Seit etwa 2.000 Jahren gibt es Groß- und Kleinbuchstaben und jede Zeitenwende brachte eine neue Spielart der lateinischen Schrift mit sich. Einmal groß, einmal klein, einmal verschnörkelt, einmal streng:
Das ABC ist vielfältig und anpassungsfähig. Die technischen Möglichkeiten und ästhetischen Vorlieben einzelner Epochen und Weltgegenden haben sich ständig gewandelt. Trotz Smartphones, Tablets und Co. boomt in unserer heutigen retro-verliebten Gesellschaft die Handschrift wieder, doch ausgerechnet jetzt wird die Schreibschrift aus den Lehrplänen mancher Länder verbannt. PISA-Musterland Finnland macht es vor: Ab Herbst 2016 wird die gebundene Schreibschrift in finnischen Schulen nicht mehr unterrichtet. Steht eine der wichtigsten Kulturtechniken der Menschheit vor dem Aus? Der "Kulturmontag" hat mit Schriftdesignern und Grafologen über das Schreiben gesprochen.

"les.art" zum Bachmann-Preis 2015 - mit Julya Rabinowich und Preisträger/in (23.15 Uhr)

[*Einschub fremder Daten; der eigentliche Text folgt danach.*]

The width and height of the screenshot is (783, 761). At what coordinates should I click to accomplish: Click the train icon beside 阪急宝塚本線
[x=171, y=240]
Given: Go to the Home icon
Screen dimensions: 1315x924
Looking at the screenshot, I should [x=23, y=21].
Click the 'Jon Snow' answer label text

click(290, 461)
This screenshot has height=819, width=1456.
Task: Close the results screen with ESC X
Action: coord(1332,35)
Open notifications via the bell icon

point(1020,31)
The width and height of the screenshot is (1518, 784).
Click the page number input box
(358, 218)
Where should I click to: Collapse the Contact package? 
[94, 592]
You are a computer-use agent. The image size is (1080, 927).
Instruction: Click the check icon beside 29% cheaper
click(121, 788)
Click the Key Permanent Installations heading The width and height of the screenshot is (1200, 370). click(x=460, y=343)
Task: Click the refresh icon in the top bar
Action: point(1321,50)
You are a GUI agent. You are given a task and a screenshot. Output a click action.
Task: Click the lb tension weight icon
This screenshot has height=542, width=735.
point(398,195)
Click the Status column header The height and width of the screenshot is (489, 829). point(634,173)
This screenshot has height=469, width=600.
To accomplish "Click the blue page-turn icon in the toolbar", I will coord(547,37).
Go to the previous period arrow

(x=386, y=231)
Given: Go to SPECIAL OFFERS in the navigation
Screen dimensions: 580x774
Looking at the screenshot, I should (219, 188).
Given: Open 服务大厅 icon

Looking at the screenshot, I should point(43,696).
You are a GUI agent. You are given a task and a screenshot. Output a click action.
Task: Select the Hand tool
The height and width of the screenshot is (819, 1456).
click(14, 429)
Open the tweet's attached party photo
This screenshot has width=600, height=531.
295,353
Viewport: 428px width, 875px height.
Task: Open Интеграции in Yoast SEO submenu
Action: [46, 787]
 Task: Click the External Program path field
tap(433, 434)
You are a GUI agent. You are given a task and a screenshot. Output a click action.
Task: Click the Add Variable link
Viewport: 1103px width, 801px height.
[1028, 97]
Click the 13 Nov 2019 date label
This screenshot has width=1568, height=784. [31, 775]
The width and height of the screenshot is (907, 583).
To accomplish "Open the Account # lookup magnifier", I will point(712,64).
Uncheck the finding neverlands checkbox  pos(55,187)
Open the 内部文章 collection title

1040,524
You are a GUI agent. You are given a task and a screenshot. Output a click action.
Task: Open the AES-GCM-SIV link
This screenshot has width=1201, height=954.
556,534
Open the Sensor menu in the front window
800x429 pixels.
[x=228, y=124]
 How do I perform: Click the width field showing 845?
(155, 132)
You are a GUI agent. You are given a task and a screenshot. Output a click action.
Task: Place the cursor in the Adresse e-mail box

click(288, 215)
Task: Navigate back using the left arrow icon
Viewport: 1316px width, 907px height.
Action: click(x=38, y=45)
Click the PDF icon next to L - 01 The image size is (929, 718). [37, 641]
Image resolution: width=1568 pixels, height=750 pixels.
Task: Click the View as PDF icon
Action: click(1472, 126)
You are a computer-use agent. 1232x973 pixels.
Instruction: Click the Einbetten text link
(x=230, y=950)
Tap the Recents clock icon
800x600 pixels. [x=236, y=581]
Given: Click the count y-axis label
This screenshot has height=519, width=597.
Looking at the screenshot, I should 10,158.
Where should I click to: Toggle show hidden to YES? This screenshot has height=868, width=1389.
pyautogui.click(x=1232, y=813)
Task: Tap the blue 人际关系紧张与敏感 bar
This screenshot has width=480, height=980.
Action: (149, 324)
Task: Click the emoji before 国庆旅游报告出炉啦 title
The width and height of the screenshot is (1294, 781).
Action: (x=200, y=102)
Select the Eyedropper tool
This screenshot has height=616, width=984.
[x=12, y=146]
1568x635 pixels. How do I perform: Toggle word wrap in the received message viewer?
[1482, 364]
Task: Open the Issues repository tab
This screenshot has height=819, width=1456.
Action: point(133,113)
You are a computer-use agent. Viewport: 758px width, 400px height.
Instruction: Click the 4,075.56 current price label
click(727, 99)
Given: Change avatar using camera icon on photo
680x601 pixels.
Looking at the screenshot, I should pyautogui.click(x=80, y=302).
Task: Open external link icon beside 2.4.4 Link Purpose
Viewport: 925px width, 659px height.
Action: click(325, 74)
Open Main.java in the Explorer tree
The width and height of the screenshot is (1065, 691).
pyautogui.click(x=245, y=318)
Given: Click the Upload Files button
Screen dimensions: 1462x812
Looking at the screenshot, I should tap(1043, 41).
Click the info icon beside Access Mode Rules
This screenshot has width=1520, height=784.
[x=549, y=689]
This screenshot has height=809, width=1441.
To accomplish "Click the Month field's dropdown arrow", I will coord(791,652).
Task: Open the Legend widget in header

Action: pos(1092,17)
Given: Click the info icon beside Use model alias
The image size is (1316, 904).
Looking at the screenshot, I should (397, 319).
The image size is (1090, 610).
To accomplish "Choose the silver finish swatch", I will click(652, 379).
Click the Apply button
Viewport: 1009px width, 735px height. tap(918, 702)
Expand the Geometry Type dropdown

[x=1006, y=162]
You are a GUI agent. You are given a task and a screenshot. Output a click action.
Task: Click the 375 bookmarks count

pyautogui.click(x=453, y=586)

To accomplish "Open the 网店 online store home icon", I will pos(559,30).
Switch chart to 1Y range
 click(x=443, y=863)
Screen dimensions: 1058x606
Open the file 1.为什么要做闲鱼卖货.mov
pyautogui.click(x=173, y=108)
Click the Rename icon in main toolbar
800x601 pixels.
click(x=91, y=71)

Ganz im Zeichen der "39. Tage der deutschsprachigen Literatur" und des Ingeborg-Bachmann-Preises steht eine neue Ausgabe des ORF-Literaturmagazins "les.art". Darin begrüßt Christian Ankowitsch schon traditionell die Gewinnerin oder den Gewinner des am Vorabend zu Ende gehenden Bewerbs. Weiters in der Sendung: Autorin Julya Rabinowich, die es 2011 auf die Shortlist zum Ingeborg-Bachmann-Preis schaffte und sich seither das Wettlesen am Wörthersee nicht entgehen lässt. Die Sendung kommt diesmal aus dem Renaissanceschloss Ebenau bei Klagenfurt.